Problem to work on:
Copy down word for word the part of the items that begins with the line containing "I will coord(87,99)." and runs through the end of the items, including both the first and last lines.

--- START OF Data extract ---

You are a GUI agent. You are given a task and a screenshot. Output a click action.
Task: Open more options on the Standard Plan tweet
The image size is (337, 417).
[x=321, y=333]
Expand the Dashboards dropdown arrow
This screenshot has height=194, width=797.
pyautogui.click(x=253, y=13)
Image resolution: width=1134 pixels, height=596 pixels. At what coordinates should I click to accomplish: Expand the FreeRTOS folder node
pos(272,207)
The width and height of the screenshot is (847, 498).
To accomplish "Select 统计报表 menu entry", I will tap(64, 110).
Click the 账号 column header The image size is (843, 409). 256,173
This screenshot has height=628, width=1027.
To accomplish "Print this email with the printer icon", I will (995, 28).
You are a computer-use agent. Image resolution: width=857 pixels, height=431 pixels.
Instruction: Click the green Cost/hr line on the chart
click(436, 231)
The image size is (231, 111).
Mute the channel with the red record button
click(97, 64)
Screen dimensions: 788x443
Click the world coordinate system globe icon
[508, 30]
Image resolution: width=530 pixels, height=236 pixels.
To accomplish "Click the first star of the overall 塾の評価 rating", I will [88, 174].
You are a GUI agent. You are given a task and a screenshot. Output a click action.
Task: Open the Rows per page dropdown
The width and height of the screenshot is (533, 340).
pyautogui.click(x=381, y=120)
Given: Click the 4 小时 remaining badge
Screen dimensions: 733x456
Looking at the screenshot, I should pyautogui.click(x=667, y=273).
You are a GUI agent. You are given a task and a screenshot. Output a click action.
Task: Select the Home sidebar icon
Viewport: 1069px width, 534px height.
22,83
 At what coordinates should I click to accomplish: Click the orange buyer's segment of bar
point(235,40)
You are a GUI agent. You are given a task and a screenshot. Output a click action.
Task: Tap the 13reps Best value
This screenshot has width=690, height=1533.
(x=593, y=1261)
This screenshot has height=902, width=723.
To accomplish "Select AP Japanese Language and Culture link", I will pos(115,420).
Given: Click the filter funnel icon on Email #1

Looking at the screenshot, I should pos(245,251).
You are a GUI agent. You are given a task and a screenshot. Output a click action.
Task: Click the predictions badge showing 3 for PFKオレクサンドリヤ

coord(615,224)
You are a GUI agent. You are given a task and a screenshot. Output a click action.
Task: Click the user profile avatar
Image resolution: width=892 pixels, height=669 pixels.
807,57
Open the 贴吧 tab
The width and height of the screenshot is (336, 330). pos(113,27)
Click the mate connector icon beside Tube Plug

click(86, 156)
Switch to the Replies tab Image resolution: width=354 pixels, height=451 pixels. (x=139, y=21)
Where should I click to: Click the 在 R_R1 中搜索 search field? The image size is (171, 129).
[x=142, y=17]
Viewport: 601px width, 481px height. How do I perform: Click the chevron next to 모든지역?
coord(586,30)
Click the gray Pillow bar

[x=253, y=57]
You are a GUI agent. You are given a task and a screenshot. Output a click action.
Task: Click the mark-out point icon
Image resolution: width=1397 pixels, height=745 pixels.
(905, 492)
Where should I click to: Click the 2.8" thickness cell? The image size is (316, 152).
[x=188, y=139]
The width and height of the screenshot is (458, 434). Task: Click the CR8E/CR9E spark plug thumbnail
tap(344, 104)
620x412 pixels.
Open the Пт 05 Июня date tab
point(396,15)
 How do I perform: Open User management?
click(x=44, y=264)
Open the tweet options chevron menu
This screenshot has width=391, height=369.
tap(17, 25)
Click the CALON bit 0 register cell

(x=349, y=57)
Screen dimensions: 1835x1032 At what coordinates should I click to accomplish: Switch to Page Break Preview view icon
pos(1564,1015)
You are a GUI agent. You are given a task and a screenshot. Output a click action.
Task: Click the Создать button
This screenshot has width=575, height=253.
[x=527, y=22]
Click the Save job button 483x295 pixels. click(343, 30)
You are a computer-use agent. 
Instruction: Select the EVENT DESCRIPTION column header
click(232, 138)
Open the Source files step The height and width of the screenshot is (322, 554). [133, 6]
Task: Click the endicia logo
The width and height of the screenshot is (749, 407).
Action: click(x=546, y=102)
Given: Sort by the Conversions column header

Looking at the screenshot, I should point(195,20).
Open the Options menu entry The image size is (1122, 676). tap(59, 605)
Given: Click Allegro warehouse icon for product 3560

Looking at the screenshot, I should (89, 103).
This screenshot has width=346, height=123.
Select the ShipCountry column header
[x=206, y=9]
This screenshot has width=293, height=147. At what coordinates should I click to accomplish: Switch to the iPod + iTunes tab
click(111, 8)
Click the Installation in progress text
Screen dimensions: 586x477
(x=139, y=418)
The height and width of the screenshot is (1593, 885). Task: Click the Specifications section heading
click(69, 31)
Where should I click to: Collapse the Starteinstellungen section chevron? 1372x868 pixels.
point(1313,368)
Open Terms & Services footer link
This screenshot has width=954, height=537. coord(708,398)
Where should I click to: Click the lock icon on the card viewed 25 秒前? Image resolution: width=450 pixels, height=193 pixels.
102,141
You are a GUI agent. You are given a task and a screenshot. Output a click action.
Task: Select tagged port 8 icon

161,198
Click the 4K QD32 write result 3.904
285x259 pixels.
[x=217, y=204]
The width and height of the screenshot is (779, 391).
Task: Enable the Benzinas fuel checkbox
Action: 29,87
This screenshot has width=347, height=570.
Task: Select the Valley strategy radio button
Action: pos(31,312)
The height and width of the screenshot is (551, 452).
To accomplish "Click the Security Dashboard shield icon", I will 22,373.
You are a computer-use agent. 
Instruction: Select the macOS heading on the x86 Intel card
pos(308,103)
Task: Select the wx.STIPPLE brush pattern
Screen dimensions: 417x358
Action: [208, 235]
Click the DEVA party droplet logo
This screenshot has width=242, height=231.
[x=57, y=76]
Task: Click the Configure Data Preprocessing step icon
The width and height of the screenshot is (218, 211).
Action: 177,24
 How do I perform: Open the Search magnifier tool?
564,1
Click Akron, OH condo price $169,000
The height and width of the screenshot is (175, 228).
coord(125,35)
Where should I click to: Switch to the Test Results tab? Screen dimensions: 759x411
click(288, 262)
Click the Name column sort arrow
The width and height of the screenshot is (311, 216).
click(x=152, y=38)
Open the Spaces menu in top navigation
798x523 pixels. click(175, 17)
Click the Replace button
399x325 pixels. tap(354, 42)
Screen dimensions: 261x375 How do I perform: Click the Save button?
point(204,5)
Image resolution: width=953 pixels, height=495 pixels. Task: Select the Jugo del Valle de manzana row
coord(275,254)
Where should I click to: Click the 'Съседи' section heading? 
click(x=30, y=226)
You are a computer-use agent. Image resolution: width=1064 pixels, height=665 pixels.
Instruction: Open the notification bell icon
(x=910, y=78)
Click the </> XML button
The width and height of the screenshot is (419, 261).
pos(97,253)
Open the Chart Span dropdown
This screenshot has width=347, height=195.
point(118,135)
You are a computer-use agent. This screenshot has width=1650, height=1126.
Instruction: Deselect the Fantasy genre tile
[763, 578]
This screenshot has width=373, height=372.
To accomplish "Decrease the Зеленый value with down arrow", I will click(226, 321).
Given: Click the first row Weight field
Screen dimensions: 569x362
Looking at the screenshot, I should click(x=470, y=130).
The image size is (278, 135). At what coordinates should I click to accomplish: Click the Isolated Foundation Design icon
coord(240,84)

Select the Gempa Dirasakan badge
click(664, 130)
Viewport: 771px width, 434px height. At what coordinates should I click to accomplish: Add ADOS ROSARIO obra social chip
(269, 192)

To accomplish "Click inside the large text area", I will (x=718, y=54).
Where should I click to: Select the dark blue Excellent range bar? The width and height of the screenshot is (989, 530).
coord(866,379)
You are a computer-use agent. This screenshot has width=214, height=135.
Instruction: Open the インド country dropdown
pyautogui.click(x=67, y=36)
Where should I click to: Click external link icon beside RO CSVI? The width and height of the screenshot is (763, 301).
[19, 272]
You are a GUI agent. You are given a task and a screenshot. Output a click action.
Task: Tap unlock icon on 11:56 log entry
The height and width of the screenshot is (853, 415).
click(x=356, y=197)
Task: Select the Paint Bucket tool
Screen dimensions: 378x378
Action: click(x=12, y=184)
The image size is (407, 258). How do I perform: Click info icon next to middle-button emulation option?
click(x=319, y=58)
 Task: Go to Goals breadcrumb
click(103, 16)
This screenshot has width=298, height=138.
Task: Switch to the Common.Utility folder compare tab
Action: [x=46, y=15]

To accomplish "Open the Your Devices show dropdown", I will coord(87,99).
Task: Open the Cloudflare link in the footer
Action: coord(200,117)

--- END OF Data extract ---

The output:
To accomplish "Open the Your Devices show dropdown", I will coord(87,99).
Task: Open the Cloudflare link in the footer
Action: coord(200,117)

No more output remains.